Raila, Ruto renew battle over taxation, cost of living

Azimio leader Raila Odinga speaks at Bukhungu Stadium in Kakamega on January 1, 2024. [Benjamin Sakwa, Standard]

Azimio leader Raila Odinga has continued to pile pressure on President William Ruto to review the tax regime and lower the cost of living.

Speaking at Bukhungu Stadium in Kakamega town barely a day after the president took a swipe at the opposition for pushing the government to lower the cost of living, Raila argued that Kenyans were suffering over the punitive taxes amid the economic downturn.

"The government has come up with bad policies that need heavy financing through over-taxation of Kenyans," said Raila.

“The purchasing power of common mwananchi has reduced, hence Kenyans cannot afford basic commodities,” he added.

On Monday, Raila was categorical that if the government does not heed the 'voice of Kenyans' to lower the cost of living, then demonstrations will resume.

But in his New Year speech, President Ruto defended the Kenya Kwanza government's decision to increase taxes faulting the opposition for threatening to return to the streets.

He said that 'war in Europe, rising interest rates in America and unfortunate effects of climate change' is to blame for the skyrocketing cost of living.

"Rising interest rates of the dollar in America and the unfortunate  effects of climate change that occasioned the most severe drought in 40 years.  All these factors slowed down our economy performance, resulting in increased commodity prices," he said.

The president admitted that his government has been compelled to make unfriendly measures to ensure the country remains afloat economically.

"To manage, moderate and overcome these difficulties, we collectively summoned the courage to make decisive and far reaching long term decisions to put the country on the path of attaining socio-economic potential," he said

"The choices we've made over the last year were neither easy, populist, nor convenient: they were however meaningful, appropriate and necessary.
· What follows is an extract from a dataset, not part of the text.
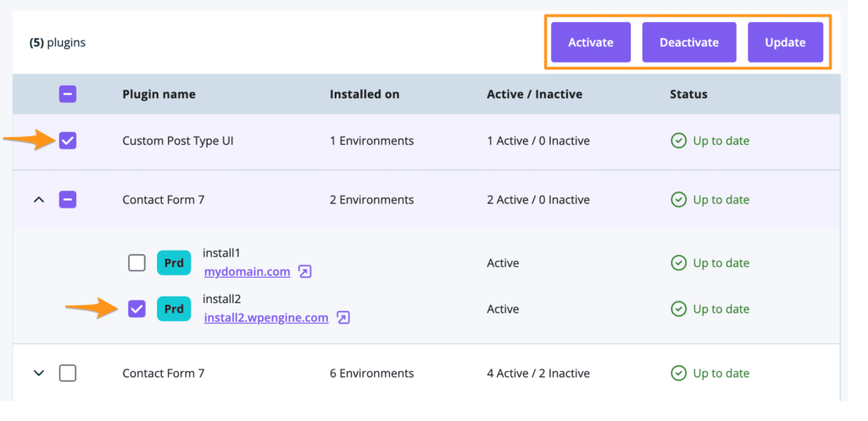Uncheck the Custom Post Type UI checkbox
In the short term painful but in the long term gainful," he added.

Cotu Secretary General Francis Atwoli while speaking at his Khwisero home on New Year Eve also urged the opposition to reconsider the planned mass protests and challenged them to instead assist the government to make the lives of Kenyans better.
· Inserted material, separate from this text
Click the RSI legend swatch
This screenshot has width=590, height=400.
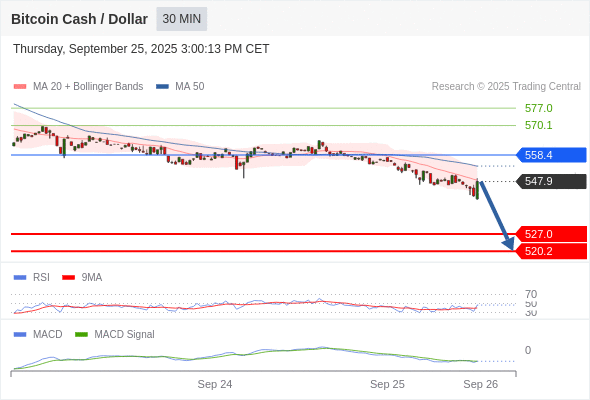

“If you are on strike and demonstrations the question is who are you accusing, the government, the employer, or taxation, taxation is a global thing we have countries that are taxing more highly than Kenya. We are calling on the opposition to come up with their paper and model on how they think the economy can be improved but not picketing," argued Atwoli.

The opposition chief said there is an urgent need for the government to make the cost of basic goods more affordable to all Kenyans.

Raila wants the government to revert the 16 per cent tax on petroleum products to 8 per cent, scrap the housing levy and shelve the Social Health Insurance Fund.

“We have ushered in a New Year' at a time when many Kenyan families are struggling to make ends meet, the prices of basic commodities has reached unprecedented levels, and it is our duty as citizens to demand change," he said.

The opposition leader claimed that the government has an 'I don't care attitude' on the plight of Kenyans as shown by the decision to increase taxes.  "You cannot spur economic growth through excessive taxation," he argued.

The former premier attended Kakamega Governor Fernandes Barasa Cup finals at Bukhungu Stadium barely a week after he attended another grassroots football tournament at Khwisero in the county.

He was accompanied by ODM Deputy party leader Wycliffe Oparanya, Vihiga Governor Wilber Ottichilo, and Vihiga Senator Godfrey Osotsi. Others were MPs Peter Nabulindo (Matungu), Jack Wamboka (Bumula) and Johnson Naicca (Mumias West).

Ruto has maintained that the economy is on the path to recovery and the country has triumphed over the threat of economic stagnation and is now in secure space with regard to sovereign debt obligations.

"Inflation has reduced to 6.8 per cent and our GDP is growing at the rate of 5.4 per cent, placing Kenya as the 29th fastest-growing economy globally," he said.

The president emphasized that the government has deliberately redirected focus to support production through incentives in crops, livestock, and fisheries programs.

He noted that through these interventions the country has increased food production by 40 per cent and plans are underway to reduce Sh500 billion food import bill to zero.

"Our collective efforts have not only rescued us from economic paralysis, but propelled us towards
a brighter future. We navigated complex debt situations, accelerated economic progress, and invested significantly in our human capital," he said.

On healthcare, the President said our Universal Health Coverage program has set in motion a transformative approach to healthcare delivery.

"In the new year, we continue our healthcare transformation at the secondary and tertiary levels of care, emphasizing the need for a fair contribution system for social health insurance, as the previous setup disproportionately burdened and alienated low-income earners from accessing health care, he said.